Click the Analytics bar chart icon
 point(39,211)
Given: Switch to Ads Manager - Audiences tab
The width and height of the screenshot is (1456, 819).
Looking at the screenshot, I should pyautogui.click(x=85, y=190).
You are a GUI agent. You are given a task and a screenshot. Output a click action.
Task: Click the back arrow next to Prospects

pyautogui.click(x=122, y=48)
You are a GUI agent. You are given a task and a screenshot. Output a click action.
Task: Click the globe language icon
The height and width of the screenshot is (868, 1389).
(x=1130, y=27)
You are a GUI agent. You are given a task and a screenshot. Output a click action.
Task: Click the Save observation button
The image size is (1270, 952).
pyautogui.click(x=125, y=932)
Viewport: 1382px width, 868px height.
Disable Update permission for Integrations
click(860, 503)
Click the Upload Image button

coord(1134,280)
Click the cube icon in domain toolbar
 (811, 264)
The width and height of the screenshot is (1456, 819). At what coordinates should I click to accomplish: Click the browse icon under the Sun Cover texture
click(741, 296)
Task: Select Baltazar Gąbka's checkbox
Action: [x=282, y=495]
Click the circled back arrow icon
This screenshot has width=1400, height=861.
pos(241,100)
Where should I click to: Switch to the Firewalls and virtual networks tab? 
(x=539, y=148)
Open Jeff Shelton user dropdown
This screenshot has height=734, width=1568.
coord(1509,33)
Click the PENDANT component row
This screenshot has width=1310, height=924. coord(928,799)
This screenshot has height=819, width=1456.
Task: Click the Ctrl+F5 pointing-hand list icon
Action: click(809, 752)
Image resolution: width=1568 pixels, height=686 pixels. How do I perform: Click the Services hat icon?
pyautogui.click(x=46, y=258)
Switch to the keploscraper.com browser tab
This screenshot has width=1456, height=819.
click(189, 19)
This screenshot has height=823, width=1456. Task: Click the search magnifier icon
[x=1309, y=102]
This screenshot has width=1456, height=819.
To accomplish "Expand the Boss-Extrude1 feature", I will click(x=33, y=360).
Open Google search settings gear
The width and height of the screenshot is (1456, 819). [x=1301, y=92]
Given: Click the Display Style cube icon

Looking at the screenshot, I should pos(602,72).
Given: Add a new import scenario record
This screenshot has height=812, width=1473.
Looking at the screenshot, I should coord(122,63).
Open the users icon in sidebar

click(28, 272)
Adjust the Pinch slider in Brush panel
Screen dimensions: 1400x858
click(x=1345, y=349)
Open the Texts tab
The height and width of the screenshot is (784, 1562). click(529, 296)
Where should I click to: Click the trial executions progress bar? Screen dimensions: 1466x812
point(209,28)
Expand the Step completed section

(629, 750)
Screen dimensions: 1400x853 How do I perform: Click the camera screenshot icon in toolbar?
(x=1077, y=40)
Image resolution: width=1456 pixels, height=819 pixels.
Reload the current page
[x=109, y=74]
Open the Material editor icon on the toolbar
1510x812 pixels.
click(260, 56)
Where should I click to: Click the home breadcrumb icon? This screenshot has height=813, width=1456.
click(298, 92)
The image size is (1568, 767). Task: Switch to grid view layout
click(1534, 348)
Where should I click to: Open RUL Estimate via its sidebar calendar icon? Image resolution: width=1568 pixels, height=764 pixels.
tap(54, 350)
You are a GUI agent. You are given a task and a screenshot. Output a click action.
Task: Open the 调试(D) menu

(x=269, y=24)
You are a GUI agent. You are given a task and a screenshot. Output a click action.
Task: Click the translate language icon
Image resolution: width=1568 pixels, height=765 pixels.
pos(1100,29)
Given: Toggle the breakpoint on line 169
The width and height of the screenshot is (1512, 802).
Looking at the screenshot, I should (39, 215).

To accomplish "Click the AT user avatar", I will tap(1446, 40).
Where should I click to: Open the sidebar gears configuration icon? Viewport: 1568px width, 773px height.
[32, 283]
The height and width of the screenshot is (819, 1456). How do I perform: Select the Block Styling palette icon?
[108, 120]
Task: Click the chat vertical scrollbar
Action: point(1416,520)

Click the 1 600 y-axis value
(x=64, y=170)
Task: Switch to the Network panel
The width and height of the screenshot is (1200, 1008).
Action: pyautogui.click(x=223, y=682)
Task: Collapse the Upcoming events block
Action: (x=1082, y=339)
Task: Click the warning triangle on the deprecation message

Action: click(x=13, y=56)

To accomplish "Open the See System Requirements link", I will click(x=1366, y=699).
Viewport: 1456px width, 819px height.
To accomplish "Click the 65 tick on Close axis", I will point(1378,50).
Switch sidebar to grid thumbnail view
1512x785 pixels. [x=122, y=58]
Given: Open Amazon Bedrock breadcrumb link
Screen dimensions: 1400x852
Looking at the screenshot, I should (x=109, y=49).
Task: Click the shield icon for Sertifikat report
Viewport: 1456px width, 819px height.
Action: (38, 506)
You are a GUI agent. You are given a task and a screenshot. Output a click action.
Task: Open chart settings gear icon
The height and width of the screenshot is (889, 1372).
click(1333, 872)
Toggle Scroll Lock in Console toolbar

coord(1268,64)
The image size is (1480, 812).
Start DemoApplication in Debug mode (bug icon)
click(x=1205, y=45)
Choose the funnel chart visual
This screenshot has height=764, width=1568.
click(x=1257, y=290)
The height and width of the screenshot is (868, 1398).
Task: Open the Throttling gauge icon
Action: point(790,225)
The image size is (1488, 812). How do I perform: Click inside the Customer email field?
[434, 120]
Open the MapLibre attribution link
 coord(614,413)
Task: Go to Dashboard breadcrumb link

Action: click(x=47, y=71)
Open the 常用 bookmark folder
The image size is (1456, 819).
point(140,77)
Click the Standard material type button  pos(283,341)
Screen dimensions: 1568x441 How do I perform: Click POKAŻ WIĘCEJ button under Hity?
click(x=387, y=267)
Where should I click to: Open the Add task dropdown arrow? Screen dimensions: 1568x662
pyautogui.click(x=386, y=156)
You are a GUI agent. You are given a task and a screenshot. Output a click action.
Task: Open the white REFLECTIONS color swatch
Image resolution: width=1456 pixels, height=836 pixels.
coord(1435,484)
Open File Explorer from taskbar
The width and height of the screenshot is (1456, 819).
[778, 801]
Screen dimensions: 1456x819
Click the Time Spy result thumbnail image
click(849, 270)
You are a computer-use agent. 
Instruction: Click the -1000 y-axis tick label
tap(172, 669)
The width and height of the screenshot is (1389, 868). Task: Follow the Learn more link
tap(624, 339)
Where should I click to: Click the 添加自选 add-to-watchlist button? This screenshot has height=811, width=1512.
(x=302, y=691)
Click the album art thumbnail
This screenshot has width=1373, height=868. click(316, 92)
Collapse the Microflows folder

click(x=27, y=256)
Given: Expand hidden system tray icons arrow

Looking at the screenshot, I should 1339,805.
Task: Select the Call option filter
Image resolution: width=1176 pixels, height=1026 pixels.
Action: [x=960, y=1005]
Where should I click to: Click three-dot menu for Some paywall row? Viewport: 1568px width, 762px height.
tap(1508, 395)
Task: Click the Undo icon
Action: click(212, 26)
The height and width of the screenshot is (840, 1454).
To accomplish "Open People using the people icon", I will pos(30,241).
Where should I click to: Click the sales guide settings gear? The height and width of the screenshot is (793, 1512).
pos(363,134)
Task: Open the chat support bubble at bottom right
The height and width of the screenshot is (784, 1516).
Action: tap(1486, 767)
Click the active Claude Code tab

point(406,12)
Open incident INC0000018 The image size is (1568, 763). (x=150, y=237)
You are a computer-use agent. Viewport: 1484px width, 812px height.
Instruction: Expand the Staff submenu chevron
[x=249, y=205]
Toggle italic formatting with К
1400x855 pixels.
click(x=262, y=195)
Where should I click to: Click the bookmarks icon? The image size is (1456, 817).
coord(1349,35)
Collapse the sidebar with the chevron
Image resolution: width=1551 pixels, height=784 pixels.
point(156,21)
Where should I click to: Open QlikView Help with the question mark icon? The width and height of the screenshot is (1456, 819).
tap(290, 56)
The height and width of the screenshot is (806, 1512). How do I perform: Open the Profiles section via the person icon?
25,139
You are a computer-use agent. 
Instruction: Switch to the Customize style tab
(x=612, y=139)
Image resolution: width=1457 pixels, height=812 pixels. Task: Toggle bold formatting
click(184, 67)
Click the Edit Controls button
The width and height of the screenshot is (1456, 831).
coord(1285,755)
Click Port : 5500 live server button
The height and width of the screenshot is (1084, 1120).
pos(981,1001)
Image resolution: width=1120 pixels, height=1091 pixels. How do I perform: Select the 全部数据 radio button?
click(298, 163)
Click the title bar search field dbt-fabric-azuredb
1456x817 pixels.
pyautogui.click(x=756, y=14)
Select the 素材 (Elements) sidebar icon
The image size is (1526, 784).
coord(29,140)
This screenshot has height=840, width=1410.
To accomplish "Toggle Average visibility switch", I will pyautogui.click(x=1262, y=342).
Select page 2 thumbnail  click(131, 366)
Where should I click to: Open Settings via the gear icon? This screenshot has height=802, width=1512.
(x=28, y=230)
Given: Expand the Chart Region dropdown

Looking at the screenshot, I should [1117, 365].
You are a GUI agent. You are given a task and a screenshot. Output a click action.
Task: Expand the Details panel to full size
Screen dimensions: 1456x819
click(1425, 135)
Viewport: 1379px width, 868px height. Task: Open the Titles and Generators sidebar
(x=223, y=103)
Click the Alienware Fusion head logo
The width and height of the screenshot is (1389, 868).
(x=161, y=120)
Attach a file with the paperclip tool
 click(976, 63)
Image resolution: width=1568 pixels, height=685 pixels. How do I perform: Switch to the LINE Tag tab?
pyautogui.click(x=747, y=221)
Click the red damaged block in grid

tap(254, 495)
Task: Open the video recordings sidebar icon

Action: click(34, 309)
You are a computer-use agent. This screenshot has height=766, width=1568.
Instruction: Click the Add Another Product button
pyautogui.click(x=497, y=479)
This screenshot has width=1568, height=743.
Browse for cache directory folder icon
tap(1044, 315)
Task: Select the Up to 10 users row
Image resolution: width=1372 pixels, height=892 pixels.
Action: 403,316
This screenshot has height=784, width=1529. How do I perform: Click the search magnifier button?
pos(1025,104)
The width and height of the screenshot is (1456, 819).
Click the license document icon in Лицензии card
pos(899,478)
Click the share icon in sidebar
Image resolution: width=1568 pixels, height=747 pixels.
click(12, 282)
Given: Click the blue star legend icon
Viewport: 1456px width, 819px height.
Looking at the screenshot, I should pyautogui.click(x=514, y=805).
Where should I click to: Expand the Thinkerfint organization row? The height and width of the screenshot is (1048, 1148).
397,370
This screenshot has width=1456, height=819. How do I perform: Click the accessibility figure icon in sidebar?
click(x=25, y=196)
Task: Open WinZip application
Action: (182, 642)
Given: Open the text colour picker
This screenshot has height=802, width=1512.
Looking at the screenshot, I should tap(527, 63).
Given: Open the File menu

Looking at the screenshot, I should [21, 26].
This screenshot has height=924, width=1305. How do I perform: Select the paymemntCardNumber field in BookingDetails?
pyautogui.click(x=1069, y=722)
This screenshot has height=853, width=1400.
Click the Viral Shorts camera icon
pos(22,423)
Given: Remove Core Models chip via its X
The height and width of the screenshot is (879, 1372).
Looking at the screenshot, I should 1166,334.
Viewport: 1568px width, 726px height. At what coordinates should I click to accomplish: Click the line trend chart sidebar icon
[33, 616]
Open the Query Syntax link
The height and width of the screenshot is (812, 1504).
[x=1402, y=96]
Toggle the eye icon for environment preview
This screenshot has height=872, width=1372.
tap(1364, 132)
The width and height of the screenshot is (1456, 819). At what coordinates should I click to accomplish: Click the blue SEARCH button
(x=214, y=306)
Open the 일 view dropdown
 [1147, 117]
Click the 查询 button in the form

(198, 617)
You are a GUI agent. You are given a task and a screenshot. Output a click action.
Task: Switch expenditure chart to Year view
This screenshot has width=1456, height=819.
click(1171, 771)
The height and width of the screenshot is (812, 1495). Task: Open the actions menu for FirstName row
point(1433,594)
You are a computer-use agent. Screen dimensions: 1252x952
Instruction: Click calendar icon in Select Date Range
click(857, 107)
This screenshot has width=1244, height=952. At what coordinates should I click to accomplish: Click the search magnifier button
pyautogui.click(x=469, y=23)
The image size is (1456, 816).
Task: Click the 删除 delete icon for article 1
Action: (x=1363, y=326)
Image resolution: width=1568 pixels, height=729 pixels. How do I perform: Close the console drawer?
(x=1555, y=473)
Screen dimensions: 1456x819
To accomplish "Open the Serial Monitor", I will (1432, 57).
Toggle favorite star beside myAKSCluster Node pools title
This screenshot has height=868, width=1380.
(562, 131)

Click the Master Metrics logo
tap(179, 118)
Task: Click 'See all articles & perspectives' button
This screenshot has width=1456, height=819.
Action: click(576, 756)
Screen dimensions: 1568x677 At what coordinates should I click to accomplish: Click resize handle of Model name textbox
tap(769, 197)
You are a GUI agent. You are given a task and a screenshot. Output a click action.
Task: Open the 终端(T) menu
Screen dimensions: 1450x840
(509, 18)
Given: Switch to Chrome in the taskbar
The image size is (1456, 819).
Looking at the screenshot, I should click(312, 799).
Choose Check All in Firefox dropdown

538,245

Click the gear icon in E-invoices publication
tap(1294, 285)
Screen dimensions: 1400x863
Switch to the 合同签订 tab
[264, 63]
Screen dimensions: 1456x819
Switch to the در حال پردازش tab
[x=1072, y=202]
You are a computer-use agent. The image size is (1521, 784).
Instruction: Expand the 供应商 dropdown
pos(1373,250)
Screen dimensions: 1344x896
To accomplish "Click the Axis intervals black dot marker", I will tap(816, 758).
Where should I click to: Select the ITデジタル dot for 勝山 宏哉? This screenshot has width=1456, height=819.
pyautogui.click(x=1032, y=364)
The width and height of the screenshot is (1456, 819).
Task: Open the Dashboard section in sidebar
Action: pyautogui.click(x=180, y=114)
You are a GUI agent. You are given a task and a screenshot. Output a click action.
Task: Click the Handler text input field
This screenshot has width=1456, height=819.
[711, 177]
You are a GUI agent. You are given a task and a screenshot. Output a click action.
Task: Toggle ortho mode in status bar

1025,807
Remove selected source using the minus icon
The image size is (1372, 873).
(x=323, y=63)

============================================================

*YOUR OBJECTIVE*:
Search the data above for lines holding "language" and copy each of them.

*RESULT OF THIS TASK*:
Task: Click the globe language icon
Task: Click the translate language icon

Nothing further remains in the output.